- EXERCISE -
Give back only the line containing "This screenshot has width=1494, height=812." and every line after it through the end of the data below, transcribed exactly.

[Saved data entries]
- Opening Delimiter -
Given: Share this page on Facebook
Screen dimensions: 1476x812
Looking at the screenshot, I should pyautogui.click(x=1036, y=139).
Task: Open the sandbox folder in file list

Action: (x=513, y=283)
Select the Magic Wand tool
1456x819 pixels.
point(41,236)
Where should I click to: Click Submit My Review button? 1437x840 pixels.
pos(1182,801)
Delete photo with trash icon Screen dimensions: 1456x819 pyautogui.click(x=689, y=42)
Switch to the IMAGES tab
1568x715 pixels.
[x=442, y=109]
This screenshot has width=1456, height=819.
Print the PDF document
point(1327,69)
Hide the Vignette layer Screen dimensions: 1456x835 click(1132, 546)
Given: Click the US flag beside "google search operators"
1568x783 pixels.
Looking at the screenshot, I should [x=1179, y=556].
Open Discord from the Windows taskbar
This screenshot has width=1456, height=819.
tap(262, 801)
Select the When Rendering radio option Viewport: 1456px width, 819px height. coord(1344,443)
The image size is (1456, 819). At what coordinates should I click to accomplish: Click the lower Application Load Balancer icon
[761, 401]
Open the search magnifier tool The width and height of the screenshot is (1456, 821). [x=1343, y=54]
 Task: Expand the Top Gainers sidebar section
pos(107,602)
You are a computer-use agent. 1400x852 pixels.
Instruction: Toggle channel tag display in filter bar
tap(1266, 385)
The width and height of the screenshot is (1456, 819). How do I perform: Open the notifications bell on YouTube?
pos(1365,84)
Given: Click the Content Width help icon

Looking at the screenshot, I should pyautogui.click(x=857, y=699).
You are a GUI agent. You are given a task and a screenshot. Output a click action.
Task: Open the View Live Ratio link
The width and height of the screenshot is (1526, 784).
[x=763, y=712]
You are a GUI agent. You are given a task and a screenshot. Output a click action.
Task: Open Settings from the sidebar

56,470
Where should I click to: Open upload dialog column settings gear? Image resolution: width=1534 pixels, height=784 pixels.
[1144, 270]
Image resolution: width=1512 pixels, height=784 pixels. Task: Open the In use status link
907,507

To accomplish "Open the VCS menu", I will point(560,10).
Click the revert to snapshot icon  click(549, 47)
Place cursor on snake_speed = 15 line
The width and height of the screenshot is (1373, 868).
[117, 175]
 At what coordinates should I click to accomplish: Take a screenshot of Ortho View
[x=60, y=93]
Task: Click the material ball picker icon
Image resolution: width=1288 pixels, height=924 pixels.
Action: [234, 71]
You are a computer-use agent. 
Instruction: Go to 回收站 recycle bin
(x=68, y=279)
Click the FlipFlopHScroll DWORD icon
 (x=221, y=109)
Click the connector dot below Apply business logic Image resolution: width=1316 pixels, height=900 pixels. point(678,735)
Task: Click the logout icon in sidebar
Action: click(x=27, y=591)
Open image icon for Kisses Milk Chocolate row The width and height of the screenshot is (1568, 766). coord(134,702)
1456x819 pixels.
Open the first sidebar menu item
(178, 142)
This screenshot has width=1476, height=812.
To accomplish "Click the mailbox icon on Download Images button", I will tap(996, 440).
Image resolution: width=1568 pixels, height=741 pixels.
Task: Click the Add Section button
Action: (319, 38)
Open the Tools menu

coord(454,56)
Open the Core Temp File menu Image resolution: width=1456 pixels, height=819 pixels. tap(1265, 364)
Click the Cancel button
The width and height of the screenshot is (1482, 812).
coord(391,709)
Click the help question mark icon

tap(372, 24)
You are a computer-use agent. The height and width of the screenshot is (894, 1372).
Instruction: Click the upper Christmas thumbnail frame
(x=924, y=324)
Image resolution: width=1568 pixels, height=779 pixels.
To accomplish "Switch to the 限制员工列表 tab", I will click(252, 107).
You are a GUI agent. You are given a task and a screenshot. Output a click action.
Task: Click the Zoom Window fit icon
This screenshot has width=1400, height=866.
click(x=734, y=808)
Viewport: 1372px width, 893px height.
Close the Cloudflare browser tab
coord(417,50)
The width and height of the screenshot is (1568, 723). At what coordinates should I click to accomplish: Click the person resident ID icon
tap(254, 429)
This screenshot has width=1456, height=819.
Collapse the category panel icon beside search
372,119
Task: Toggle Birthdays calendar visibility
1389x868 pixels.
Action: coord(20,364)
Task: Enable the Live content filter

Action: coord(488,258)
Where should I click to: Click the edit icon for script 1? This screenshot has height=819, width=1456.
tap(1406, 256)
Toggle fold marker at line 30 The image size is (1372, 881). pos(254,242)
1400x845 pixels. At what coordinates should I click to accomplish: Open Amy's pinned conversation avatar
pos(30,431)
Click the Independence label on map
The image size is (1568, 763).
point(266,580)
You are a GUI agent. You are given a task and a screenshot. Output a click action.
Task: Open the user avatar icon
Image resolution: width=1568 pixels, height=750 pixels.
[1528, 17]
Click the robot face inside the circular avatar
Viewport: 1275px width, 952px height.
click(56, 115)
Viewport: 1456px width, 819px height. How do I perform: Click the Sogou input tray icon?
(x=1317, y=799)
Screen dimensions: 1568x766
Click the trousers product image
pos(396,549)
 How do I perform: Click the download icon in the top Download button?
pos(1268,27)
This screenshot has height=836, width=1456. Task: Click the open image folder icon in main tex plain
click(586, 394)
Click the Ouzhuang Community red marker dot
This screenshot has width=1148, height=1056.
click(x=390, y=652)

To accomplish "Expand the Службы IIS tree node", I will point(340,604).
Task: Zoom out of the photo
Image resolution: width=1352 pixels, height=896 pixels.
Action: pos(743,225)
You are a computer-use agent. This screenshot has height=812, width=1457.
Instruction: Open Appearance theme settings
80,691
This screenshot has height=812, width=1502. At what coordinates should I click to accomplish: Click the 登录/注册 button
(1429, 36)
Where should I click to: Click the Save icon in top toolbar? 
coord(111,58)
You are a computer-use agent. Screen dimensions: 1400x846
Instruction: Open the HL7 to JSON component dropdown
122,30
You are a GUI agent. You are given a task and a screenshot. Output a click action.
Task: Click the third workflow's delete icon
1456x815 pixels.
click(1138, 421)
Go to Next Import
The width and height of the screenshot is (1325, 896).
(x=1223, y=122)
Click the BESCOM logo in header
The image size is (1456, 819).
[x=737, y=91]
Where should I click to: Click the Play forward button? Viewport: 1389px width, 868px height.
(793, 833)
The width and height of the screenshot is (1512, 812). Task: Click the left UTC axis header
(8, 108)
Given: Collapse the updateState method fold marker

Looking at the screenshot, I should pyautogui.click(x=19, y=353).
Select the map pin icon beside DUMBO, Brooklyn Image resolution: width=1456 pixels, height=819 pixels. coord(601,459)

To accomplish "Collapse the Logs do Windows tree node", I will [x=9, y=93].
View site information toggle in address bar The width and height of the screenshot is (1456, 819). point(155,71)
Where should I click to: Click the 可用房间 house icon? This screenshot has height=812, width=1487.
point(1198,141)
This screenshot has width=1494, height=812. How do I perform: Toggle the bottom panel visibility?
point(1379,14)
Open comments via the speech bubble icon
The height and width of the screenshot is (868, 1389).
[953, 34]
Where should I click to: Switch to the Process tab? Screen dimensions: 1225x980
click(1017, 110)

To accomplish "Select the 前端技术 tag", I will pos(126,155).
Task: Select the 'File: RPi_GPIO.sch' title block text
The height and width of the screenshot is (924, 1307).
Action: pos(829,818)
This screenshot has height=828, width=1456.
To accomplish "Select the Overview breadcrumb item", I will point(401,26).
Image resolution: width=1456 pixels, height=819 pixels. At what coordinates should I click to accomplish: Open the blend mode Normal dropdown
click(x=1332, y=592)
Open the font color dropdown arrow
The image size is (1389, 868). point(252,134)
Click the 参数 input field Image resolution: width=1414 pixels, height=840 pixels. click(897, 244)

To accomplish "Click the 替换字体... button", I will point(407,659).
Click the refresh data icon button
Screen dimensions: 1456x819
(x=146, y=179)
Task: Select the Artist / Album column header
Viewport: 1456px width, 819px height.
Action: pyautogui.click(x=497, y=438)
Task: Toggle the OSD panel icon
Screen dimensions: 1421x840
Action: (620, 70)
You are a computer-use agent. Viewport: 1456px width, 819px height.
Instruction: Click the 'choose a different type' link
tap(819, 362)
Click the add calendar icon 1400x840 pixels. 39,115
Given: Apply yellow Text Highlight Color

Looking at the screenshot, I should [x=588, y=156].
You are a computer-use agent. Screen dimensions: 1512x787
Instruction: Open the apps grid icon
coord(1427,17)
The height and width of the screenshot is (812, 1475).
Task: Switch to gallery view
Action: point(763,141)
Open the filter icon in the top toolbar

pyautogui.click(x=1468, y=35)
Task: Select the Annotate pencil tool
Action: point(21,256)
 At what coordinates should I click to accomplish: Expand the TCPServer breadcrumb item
- Closing Delimiter -
- TASK RESPONSE -
This screenshot has width=1494, height=812. How do I perform: Toggle the bottom panel visibility?
point(1379,14)
Open comments via the speech bubble icon
The height and width of the screenshot is (868, 1389).
[953, 34]
Where should I click to: Switch to the Process tab? Screen dimensions: 1225x980
click(1017, 110)

To accomplish "Select the 前端技术 tag", I will pos(126,155).
Task: Select the 'File: RPi_GPIO.sch' title block text
The height and width of the screenshot is (924, 1307).
Action: pos(829,818)
This screenshot has height=828, width=1456.
To accomplish "Select the Overview breadcrumb item", I will point(401,26).
Image resolution: width=1456 pixels, height=819 pixels. At what coordinates should I click to accomplish: Open the blend mode Normal dropdown
click(x=1332, y=592)
Open the font color dropdown arrow
The image size is (1389, 868). point(252,134)
Click the 参数 input field Image resolution: width=1414 pixels, height=840 pixels. click(897, 244)

To accomplish "Click the 替换字体... button", I will point(407,659).
Click the refresh data icon button
Screen dimensions: 1456x819
(x=146, y=179)
Task: Select the Artist / Album column header
Viewport: 1456px width, 819px height.
Action: pyautogui.click(x=497, y=438)
Task: Toggle the OSD panel icon
Screen dimensions: 1421x840
Action: (620, 70)
You are a computer-use agent. Viewport: 1456px width, 819px height.
Instruction: Click the 'choose a different type' link
tap(819, 362)
Click the add calendar icon 1400x840 pixels. 39,115
Given: Apply yellow Text Highlight Color

Looking at the screenshot, I should [x=588, y=156].
You are a computer-use agent. Screen dimensions: 1512x787
Instruction: Open the apps grid icon
coord(1427,17)
The height and width of the screenshot is (812, 1475).
Task: Switch to gallery view
Action: point(763,141)
Open the filter icon in the top toolbar

pyautogui.click(x=1468, y=35)
Task: Select the Annotate pencil tool
Action: point(21,256)
 At what coordinates should I click to accomplish: Expand the TCPServer breadcrumb item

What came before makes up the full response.